A rare opportunity to join a rapidly growing InsurTech firm financially backed by an industry leader. This position offers the opportunity to be part of a global success story that continues to evolve. You will have deep understanding of relational database technologies, 3+ years experience building large scale data pipelines with Hadoop/Spark. Strong skills in computer science fundamentals is advantageous, you will also have a driven and ambitious mindset.
- You will work with architects, business partners and business analysts to understand requirements, design and build effective solutions.
- Utilize the data engineering skills within and outside of the developing information ecosystem for discovery, analytics and data management
- You will be using Data wrangling techniques converting one "raw" form into another including data visualization, data aggregation, training a statistical model etc.
- Create different levels of abstractions of data depending on analytics needs.
- Hands on data preparation activities using the Hadoop technology stack
- Implement discovery solutions for high speed data ingestion.
- Work closely with the Data leadership team to perform complex analytics and data preparation tasks.
- Work with various relational and non-relational data sources with the target being Hadoop based repositories.
- Sourcing data from multiple applications, profiling, cleansing and conforming to create master data sets for analytics use.
- Design solutions for managing highly complex business rules within the Hadoop ecosystem.
- Performance tune data loads.
- Leverage visualanalytics tools to communicate results of data analysis.
- 3-5 years of solid experience in Big Data technologies a must.
- A computer science or related educational background
- Knowledge of Hadooop 2.0 ecosystems, HDFS, MapReduce, Hive, Pig, sqoop, Mahout, Spark etc. a must.

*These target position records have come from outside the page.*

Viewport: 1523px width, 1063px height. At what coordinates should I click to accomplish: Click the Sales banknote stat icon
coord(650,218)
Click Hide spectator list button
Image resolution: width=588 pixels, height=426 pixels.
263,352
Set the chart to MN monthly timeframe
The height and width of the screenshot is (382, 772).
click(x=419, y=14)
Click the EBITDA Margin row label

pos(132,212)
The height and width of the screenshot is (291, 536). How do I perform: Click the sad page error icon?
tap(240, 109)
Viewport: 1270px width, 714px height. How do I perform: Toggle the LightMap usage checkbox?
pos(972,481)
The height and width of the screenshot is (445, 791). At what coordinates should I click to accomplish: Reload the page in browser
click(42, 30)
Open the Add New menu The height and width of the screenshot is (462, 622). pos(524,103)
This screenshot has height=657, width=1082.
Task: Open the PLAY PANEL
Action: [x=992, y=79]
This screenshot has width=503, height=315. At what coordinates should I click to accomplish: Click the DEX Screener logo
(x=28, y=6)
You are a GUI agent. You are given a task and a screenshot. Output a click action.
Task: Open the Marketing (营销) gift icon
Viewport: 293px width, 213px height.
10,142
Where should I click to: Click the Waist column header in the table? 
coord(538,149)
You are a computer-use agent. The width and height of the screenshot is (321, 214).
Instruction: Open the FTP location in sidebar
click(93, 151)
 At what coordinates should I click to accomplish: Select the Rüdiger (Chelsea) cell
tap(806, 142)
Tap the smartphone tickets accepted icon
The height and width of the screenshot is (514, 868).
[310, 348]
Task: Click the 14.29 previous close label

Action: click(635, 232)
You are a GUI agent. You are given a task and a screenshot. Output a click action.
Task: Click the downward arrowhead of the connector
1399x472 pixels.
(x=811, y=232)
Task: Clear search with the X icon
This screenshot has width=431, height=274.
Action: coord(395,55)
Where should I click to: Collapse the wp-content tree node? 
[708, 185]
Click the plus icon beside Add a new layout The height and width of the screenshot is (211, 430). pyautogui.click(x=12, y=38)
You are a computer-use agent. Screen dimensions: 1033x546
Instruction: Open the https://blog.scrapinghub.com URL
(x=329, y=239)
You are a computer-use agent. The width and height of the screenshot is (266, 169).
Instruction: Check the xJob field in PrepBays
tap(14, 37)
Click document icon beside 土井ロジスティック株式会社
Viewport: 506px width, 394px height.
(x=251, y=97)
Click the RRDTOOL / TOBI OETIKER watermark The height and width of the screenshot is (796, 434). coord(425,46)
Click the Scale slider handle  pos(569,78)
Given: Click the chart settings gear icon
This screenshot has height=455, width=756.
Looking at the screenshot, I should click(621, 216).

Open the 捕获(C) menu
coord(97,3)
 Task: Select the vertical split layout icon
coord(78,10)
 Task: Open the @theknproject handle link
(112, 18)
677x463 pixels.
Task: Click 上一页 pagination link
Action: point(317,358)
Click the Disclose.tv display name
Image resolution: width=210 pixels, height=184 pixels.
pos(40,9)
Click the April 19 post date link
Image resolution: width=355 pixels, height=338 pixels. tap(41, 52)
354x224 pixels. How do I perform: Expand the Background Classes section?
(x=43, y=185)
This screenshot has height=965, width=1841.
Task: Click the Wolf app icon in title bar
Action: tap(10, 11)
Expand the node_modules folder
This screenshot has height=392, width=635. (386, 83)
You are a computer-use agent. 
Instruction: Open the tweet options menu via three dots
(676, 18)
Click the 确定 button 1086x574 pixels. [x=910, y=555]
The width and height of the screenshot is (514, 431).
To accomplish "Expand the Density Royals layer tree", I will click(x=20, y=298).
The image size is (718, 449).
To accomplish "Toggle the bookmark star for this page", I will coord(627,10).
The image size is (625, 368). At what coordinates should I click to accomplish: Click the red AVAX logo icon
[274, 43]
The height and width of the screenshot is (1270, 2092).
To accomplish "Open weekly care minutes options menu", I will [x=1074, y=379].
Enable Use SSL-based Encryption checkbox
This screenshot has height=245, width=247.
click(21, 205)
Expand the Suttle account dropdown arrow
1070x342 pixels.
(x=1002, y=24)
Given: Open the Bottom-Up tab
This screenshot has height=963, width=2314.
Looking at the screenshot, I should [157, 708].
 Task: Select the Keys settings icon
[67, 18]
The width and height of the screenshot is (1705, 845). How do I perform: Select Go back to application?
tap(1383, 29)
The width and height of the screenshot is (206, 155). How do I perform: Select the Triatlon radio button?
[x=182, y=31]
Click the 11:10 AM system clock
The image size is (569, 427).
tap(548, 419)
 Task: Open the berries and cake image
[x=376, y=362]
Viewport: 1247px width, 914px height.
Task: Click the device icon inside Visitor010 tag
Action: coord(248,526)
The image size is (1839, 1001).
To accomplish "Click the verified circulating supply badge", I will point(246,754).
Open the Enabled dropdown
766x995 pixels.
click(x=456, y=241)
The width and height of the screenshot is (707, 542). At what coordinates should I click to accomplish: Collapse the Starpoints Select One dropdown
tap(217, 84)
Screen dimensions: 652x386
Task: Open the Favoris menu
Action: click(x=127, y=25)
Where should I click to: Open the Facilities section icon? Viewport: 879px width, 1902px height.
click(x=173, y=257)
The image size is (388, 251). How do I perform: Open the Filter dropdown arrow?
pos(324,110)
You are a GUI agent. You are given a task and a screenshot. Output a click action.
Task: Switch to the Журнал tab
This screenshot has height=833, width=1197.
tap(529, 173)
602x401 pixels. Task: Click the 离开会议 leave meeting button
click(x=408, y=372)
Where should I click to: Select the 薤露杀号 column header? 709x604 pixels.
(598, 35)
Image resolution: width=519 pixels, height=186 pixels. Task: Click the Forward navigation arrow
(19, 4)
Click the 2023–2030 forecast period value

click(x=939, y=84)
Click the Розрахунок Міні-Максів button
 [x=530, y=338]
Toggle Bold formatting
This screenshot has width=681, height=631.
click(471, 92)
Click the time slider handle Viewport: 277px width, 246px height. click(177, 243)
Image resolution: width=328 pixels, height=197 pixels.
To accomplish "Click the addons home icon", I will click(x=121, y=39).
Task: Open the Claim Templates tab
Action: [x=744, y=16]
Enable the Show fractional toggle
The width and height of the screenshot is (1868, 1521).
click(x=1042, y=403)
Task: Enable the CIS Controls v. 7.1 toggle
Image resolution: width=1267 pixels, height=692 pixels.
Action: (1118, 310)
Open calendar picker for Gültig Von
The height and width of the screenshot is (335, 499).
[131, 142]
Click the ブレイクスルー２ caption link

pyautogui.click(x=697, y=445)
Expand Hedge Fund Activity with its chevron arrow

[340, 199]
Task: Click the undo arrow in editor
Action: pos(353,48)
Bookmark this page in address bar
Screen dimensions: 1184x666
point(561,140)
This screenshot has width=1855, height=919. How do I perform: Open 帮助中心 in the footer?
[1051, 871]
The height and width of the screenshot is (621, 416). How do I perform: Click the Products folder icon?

- You will have significant programming experience (with above technologies as well as Java, R and Python on Linux) a must.
- Knowledge of any commercial distribution like HortonWorks, Cloudera, MapR etc. a must.
- Excellent working knowledge of relational databases, HBase etc.
- Data visualization tool experience a plus.
- Natural Language Processing (NLP) skills with experience in Apache Solr, Python a plus
- Knowledge of High-Speed Data Ingestion, Real-Time Data Collection and Streaming is a plus.